>> BEGIN Given data

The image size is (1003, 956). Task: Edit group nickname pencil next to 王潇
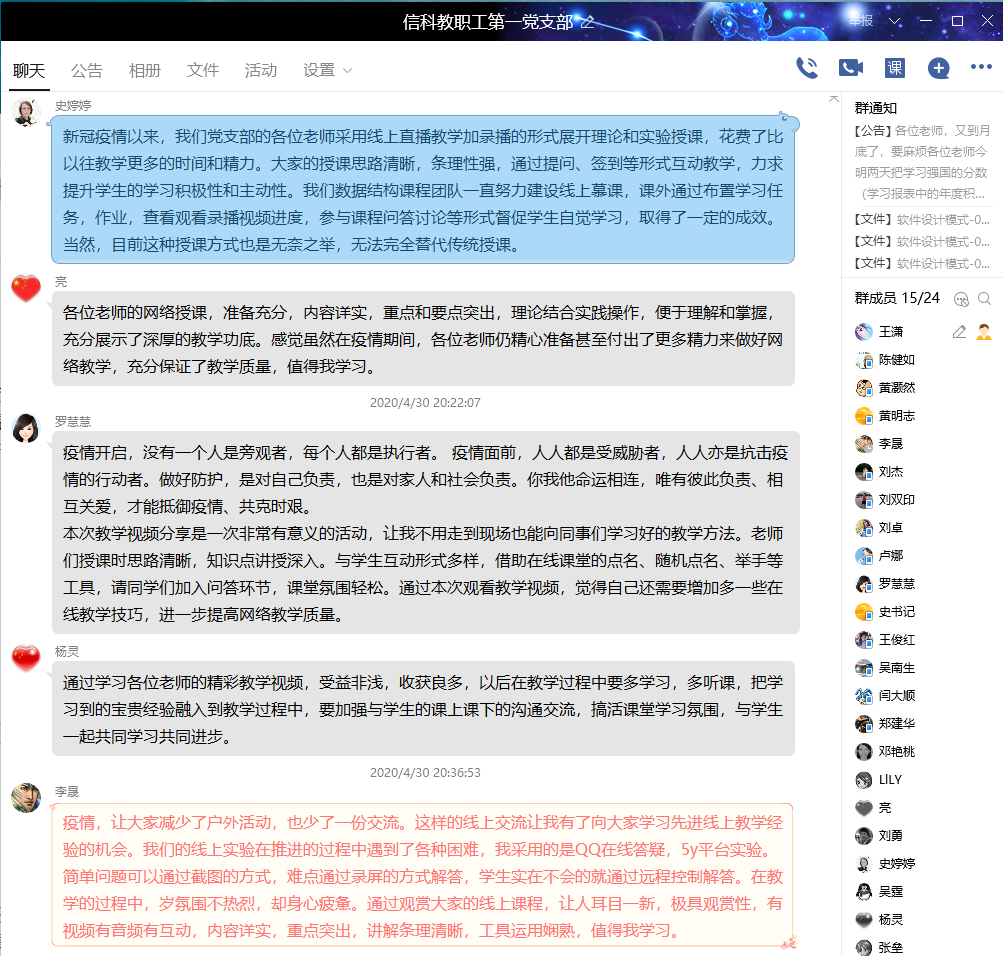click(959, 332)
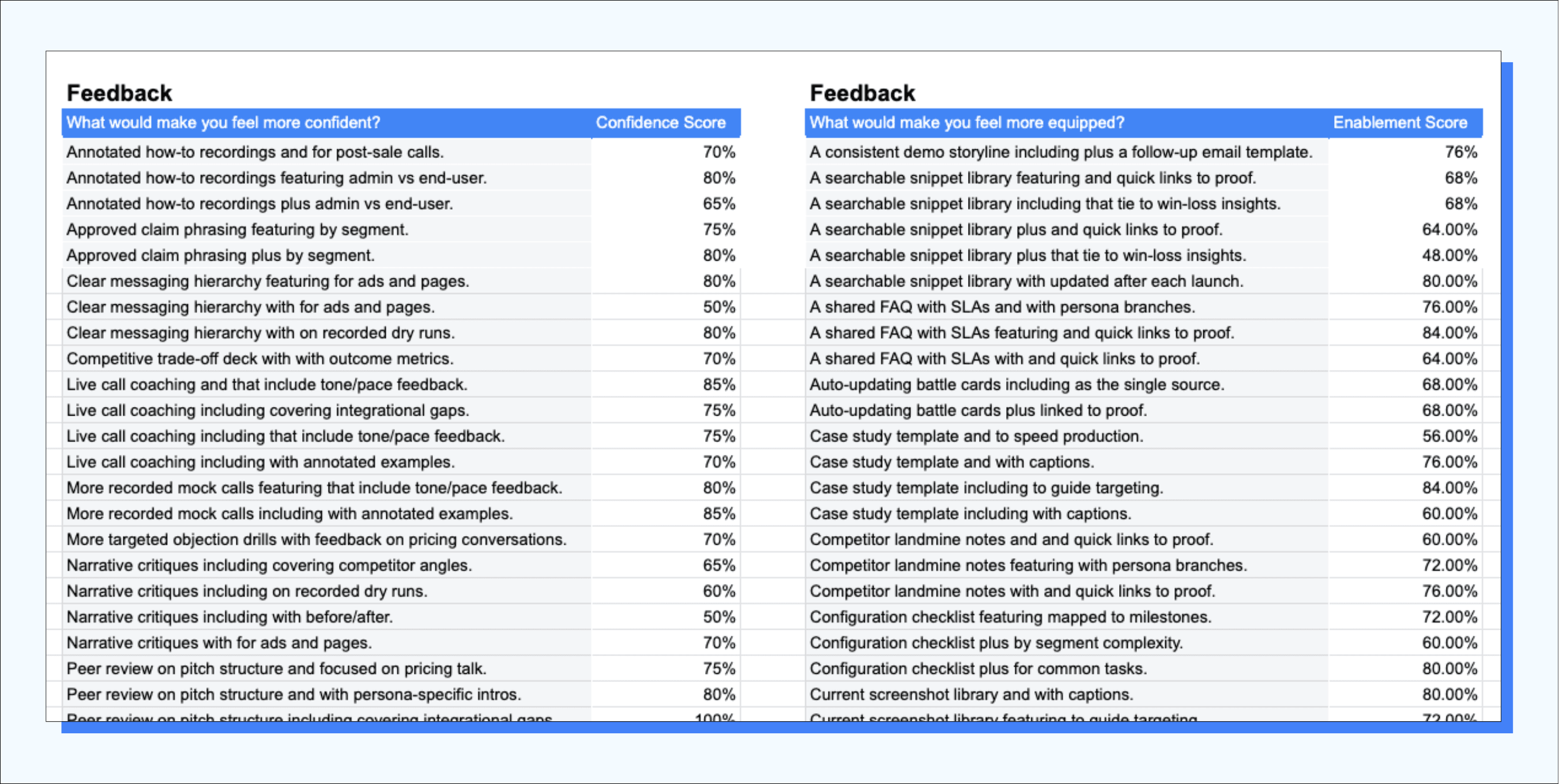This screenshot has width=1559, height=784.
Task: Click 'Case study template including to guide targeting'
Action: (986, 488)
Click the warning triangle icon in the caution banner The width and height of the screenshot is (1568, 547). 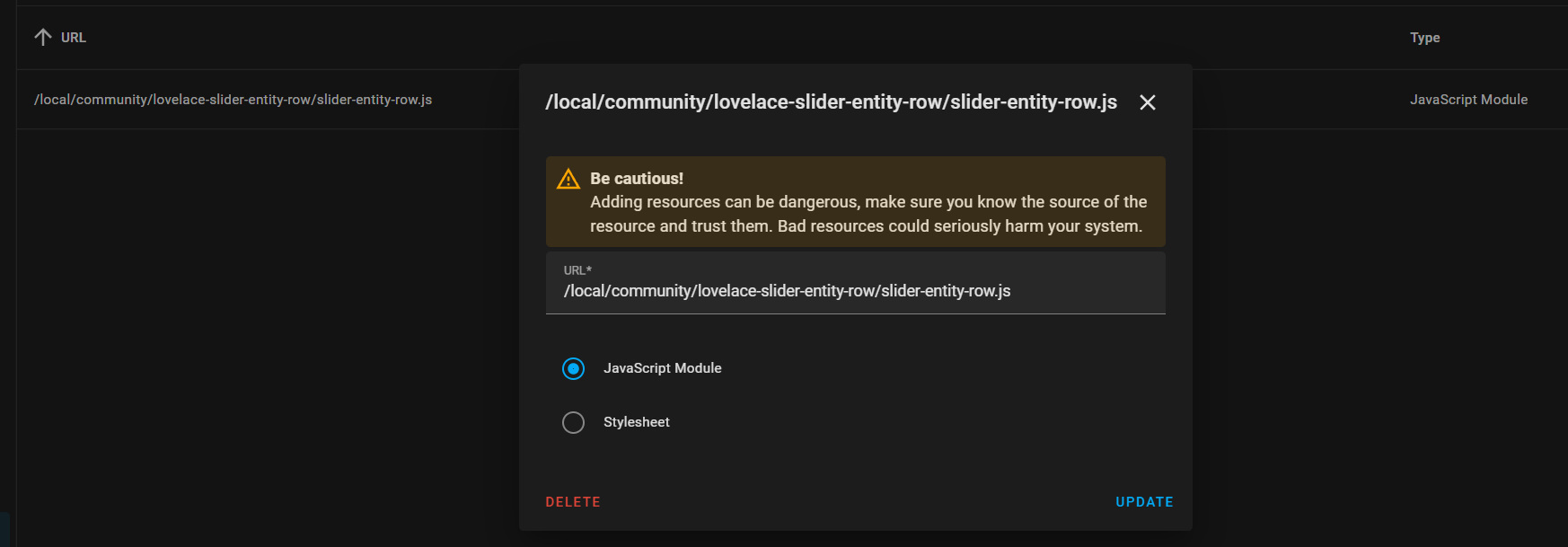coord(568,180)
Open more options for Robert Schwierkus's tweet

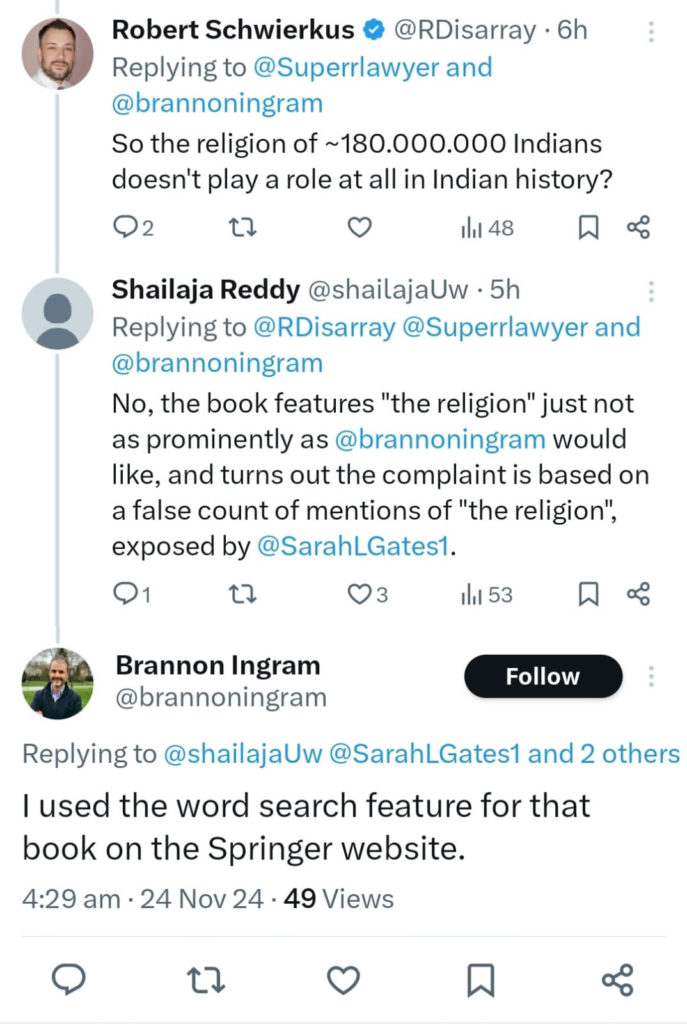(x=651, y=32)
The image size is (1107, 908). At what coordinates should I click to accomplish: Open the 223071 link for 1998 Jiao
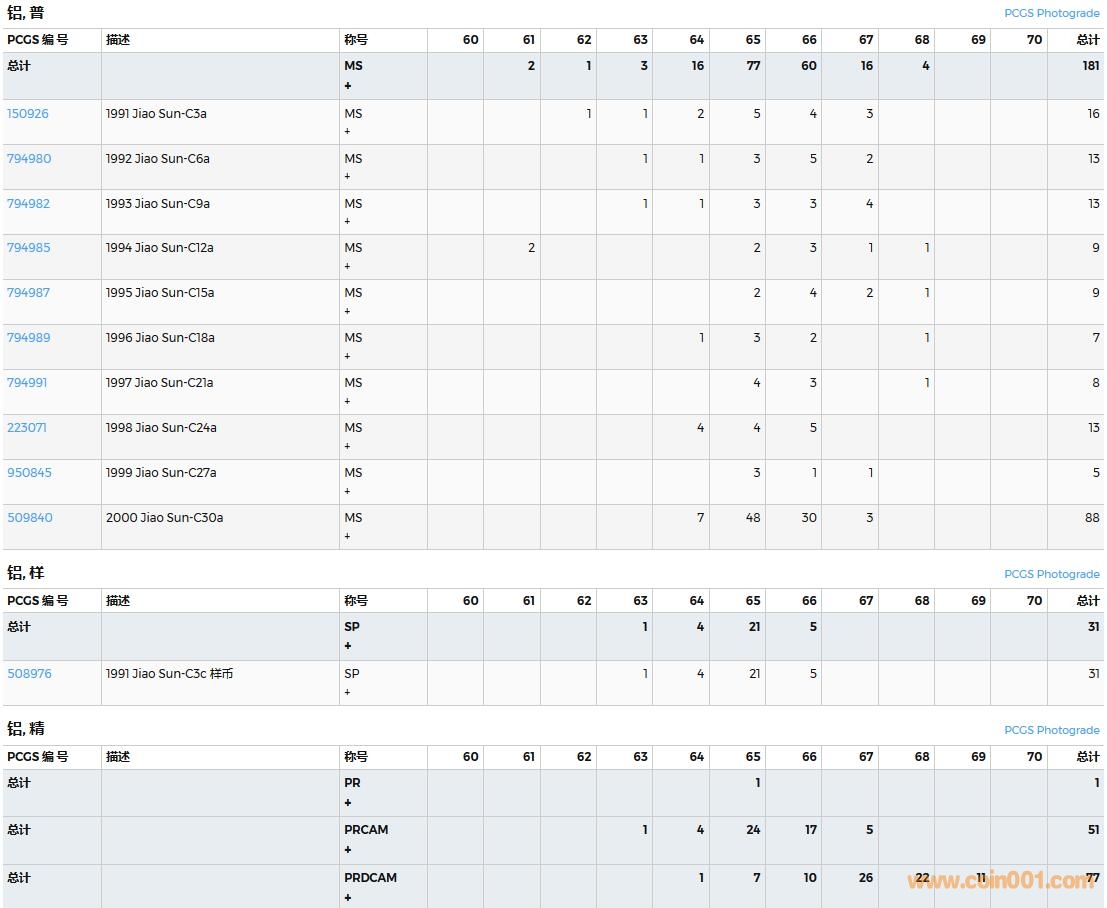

>> END Given data

Rewrite the listing from the line containing "Open more options" through the end of the listing, inclusive, keeping the requests and offsetting every coordinate in the answers by 110. Leave the pictures out.

= Written reply =
Open more options for Robert Schwierkus's tweet

(x=761, y=142)
The image size is (1107, 908). At what coordinates should I click to accomplish: Open the 223071 link for 1998 Jiao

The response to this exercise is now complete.